* Study questions *
1/ Please retype the part of the Footloose remake article starting with "Before we get" and going on through "Black Snake Moan).".
2/ Decide whether each statement agrees with the Footloose remake article, answering yes or no and quoting the words that settle it: (a) Craig Brewer both co-wrote and directed the Footloose remake. (b) The original Footloose included a race between two buses. (c) The remake is set in a large northern city.

Before we get to see what Dirty Dancing looks like in the 21st century, we'll be treated to a modernized take on another dance-happy 1980s classic, Footloose - as filtered through the mind of co-writer and director Craig Brewer (Hustle & Flow, Black Snake Moan).
Brewer's plan has been to rework the famous fish-out-of-water tale as more of a gritty and hip modern-day yarn about a city boy butting heads with the authorities in a small southern town. Based on the second trailer for his Footloose remake, has Brewer delivered just that?
Well, he's certainly got the "grittier" part down, adding more contemporary and "racy" clothing, music, and dancing to the mix - not to mention, more down n' dirty street brawls and an explosive race between two graffiti-plastered buses (as opposed to the tractor race, in the original Footloose).

* Supplied material *
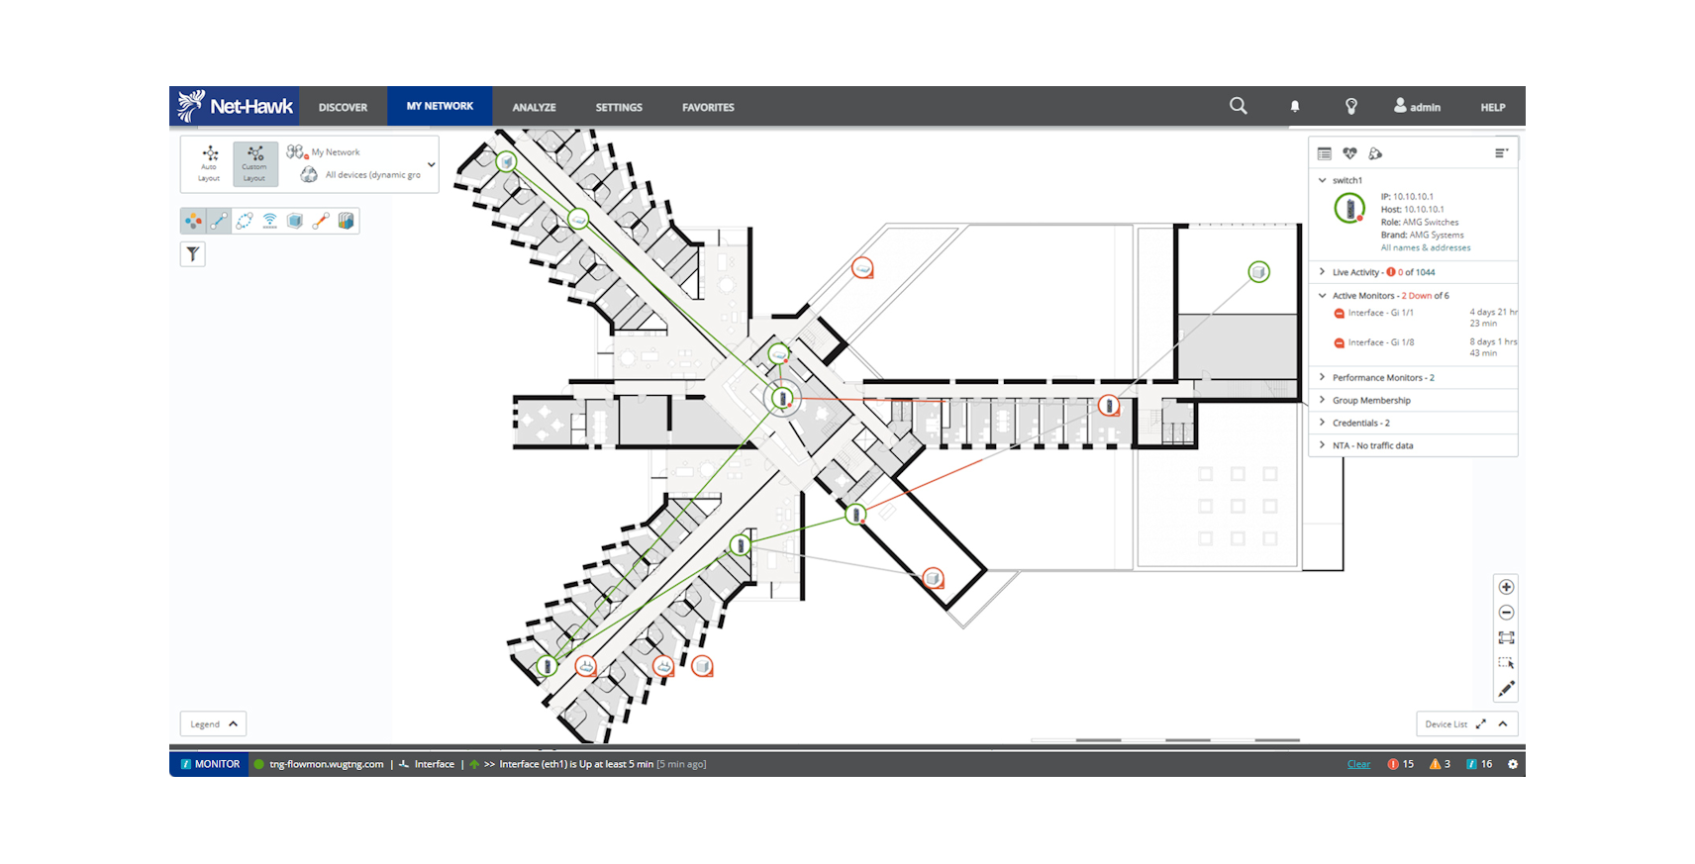
Task: Toggle the device status colors overlay
Action: click(194, 221)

* Responses to the exercise *
1/
Before we get to see what Dirty Dancing looks like in the 21st century, we'll be treated to a modernized take on another dance-happy 1980s classic, Footloose - as filtered through the mind of co-writer and director Craig Brewer (Hustle & Flow, Black Snake Moan).

2/
(a) Yes: "co-writer and director Craig Brewer"
(b) No: "(as opposed to the tractor race, in the original Footloose)"
(c) No: "a city boy butting heads with the authorities in a small southern town"